What It Does

bq_HeadRig automated the creation of character head rigs in After Effects. Instead of manually setting up expressions and controllers, the plugin let you animate left/right and up/down head turns separately, then combined them into a single two-axis controller. The result was a rigging system where moving one controller in 2D space produced natural-looking head turns across both axes.

Key Features

Two-axis rigging. The plugin separated head animation into left/right and up/down components. You animated each axis independently using different properties (position for one, rotation for another, for example), then the plugin combined them into a unified controller.

Head Controller. This single null object controlled the entire rig. Moving it left triggered the left-turn animation, moving it up triggered the up-turn animation, moving it diagonally blended both.
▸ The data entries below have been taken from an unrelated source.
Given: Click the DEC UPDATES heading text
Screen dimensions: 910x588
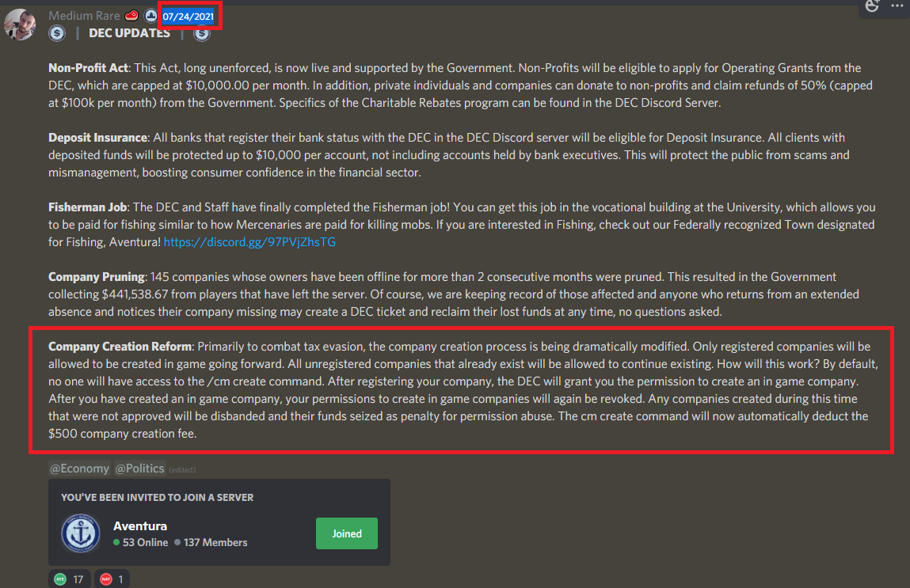Looking at the screenshot, I should [x=129, y=33].
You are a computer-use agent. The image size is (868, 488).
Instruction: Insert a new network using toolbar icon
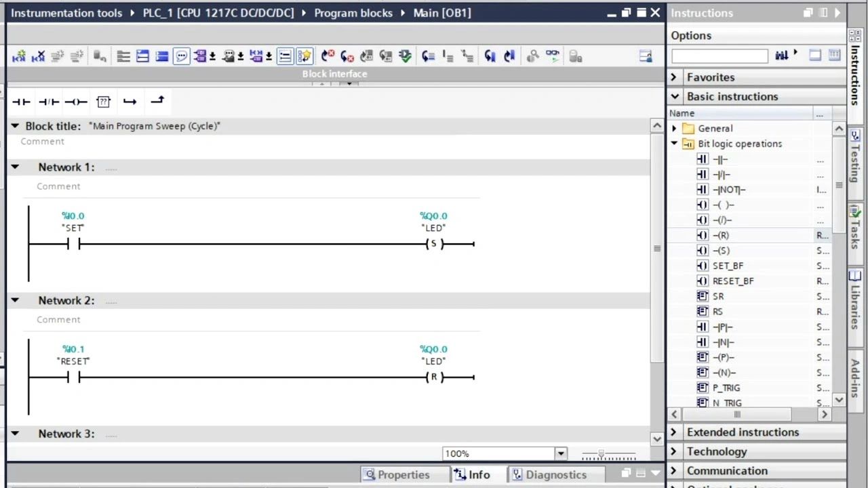tap(18, 56)
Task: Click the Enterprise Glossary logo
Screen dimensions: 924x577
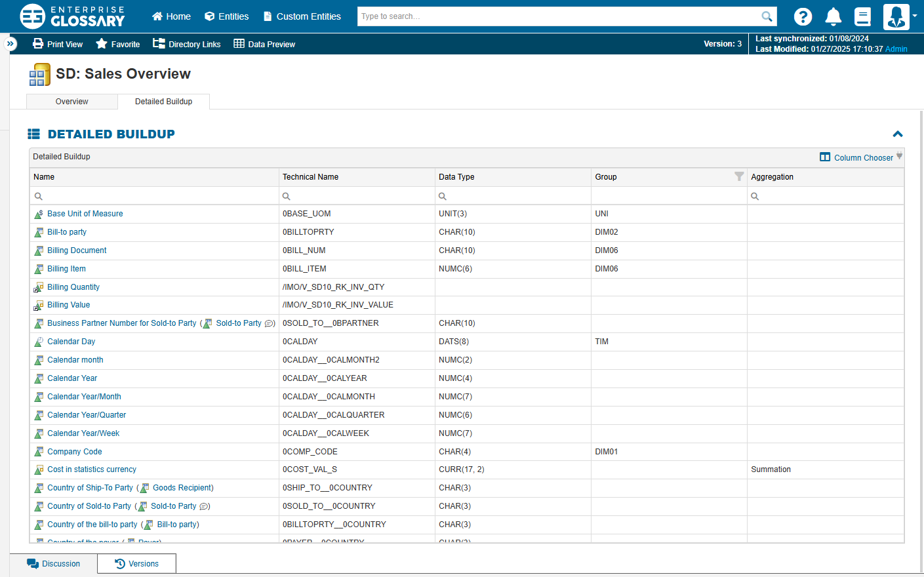Action: coord(72,16)
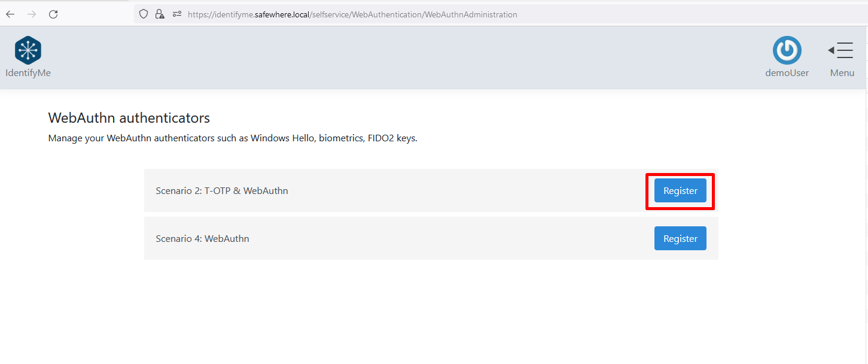Screen dimensions: 868x364
Task: Click the browser back arrow
Action: 10,14
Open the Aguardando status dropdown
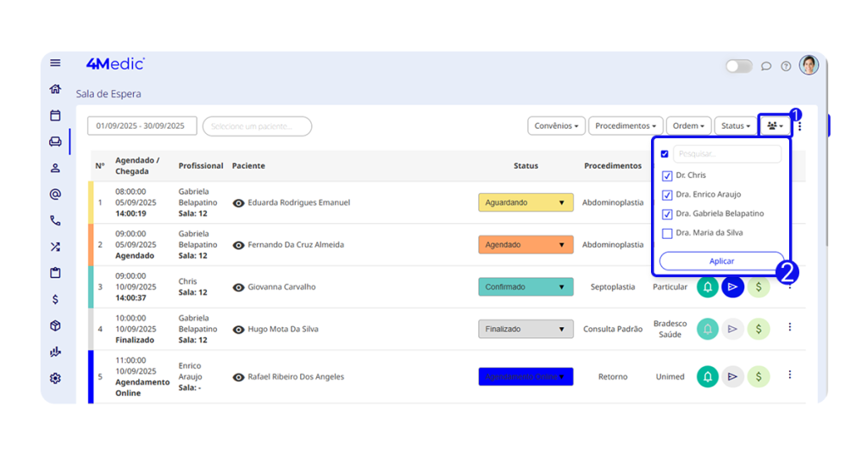Screen dimensions: 868x456 point(526,203)
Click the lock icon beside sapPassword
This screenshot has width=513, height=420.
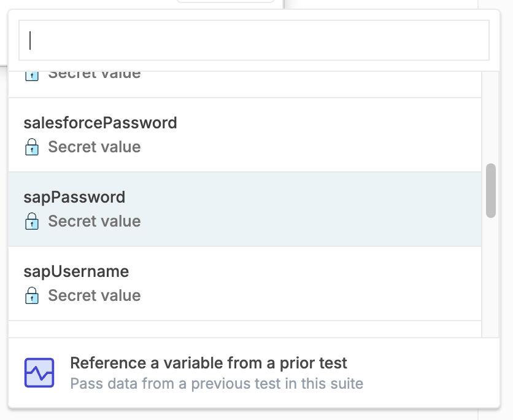pos(31,221)
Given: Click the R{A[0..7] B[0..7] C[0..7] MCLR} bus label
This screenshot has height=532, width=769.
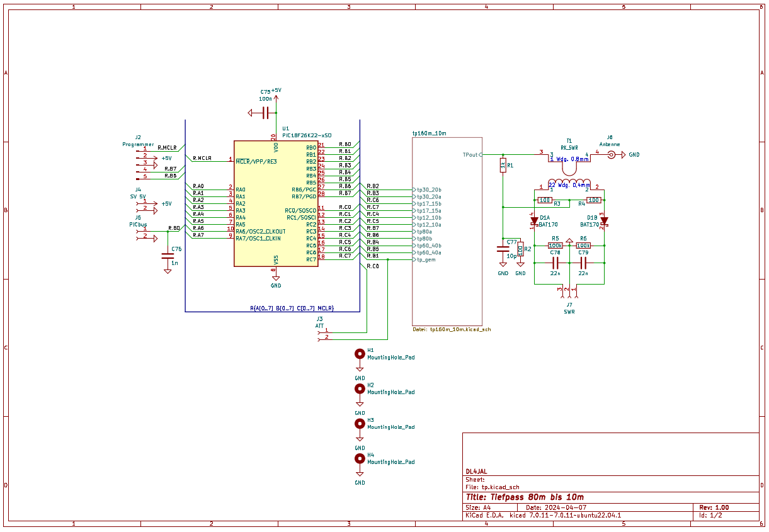Looking at the screenshot, I should (x=292, y=308).
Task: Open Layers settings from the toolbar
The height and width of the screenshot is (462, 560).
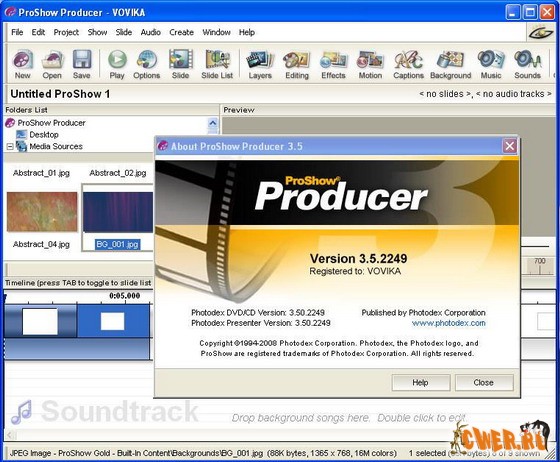Action: [x=260, y=64]
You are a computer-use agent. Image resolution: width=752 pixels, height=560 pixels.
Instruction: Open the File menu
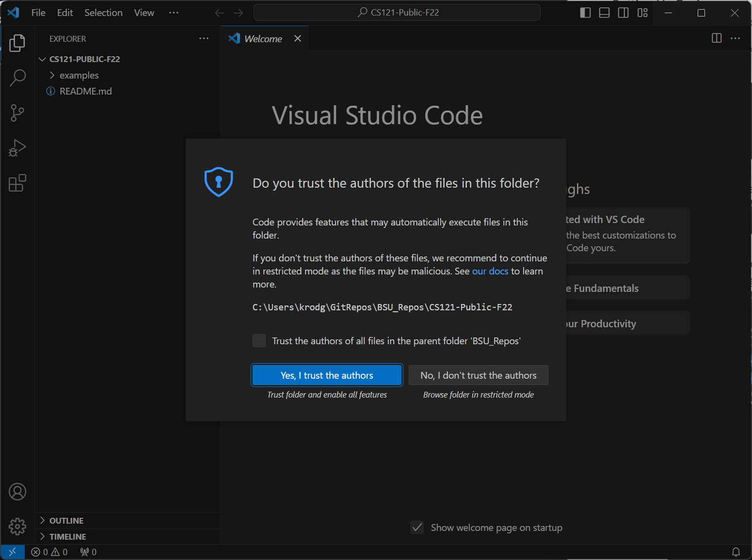[x=38, y=13]
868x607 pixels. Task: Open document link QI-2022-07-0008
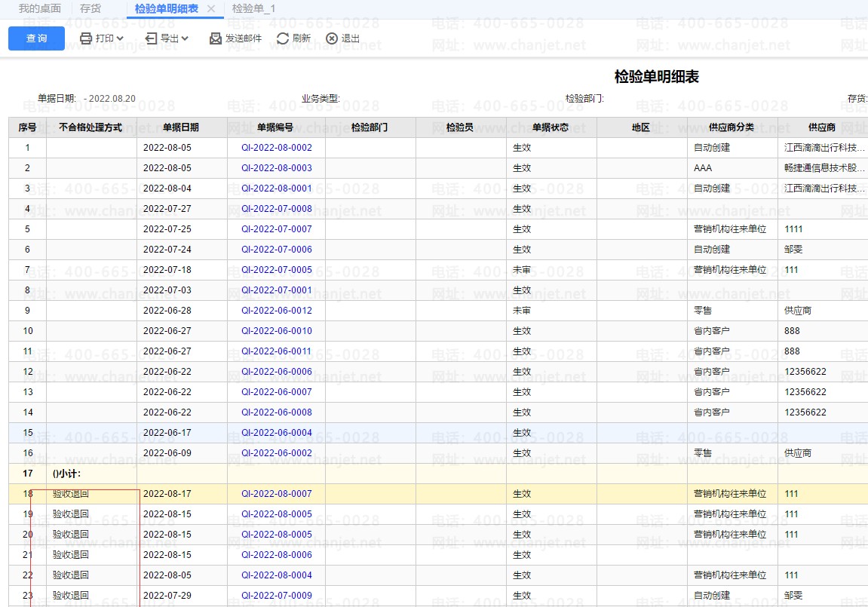coord(276,209)
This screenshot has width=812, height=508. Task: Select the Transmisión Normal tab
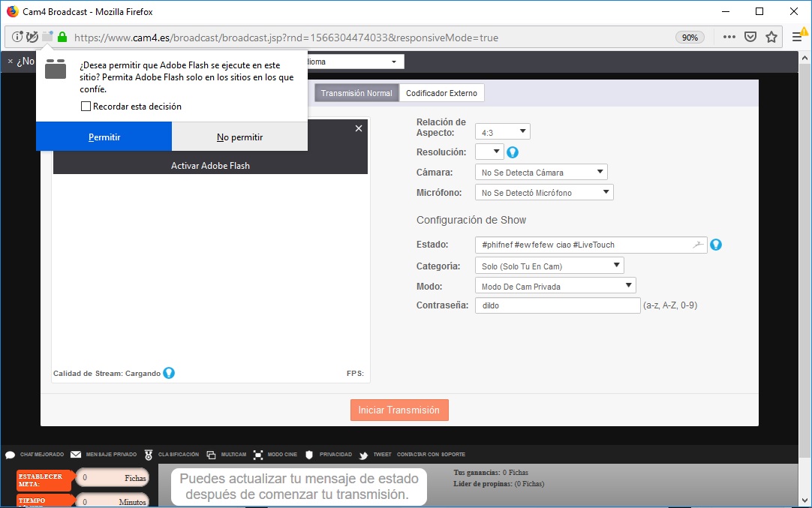pyautogui.click(x=356, y=93)
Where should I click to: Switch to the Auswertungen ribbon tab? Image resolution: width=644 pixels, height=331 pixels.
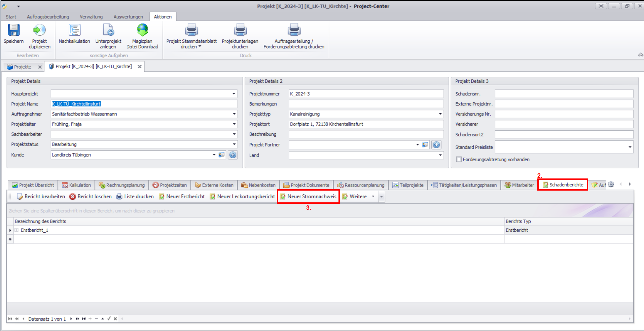(128, 17)
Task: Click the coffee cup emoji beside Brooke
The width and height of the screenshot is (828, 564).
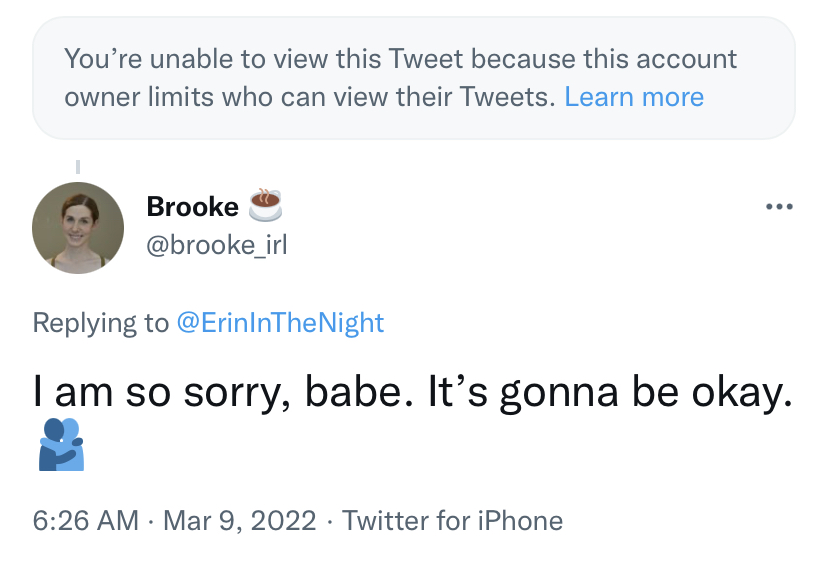Action: tap(265, 205)
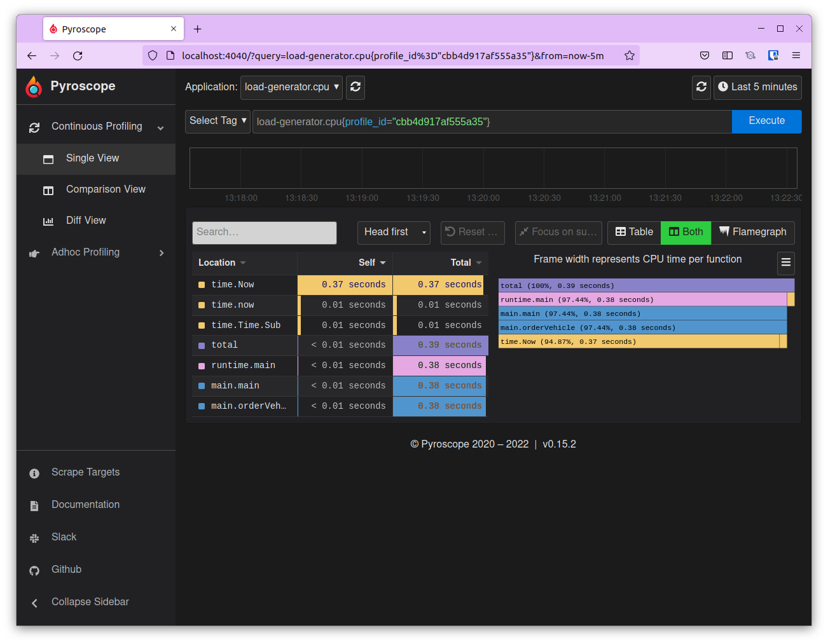Open the Select Tag dropdown
Image resolution: width=828 pixels, height=644 pixels.
(x=217, y=121)
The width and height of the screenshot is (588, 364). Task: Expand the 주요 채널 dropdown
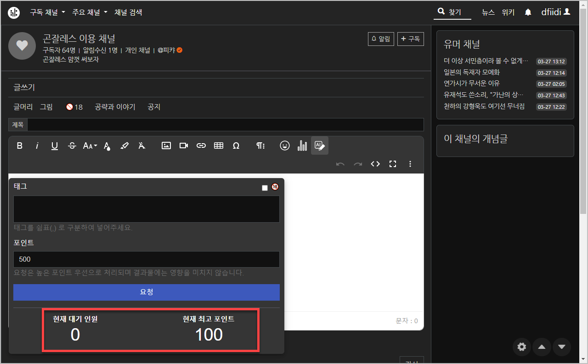(x=89, y=12)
Motion Path Nulls. These let you keyframe the scale, rotation, or position of already-animated motion paths, adding extra dimension to the head turns.

Rig swapping. The plugin could duplicate existing rigs or swap them out entirely, even if they were already animated. Useful for creating character variations or replacing temp rigs with final assets.

Isolation controls. You could isolate left/right or up/down axes to tweak one direction without affecting the other.

v1.1 controller functions. The final version added three customization tools: Value Controller for linking properties to custom sliders, Keyframe Slider for scrubbing through keyframe ranges, and Group Switcher for toggling between layer sets.

Who It’s For

Character animators working with vector or raster heads in After Effects. The plugin was particularly useful for projects with multiple characters requiring consistent rigging, or for animators who needed to iterate quickly on head turn animations without rebuilding rigs from scratch.

Pricing

bq_HeadRig operated on a pay-what-you-want model before being discontinued in 2016. It is no longer available for purchase. The plugin supported After Effects CS6 through CC 2017.

Alternatives for head rigging in modern After Effects include using the Joysticks ‘n Sliders script with parented layers, or third-party character animation tools like Joysticks ‘n Sliders, Duik Bassel, or RubberHose for limb-based character work.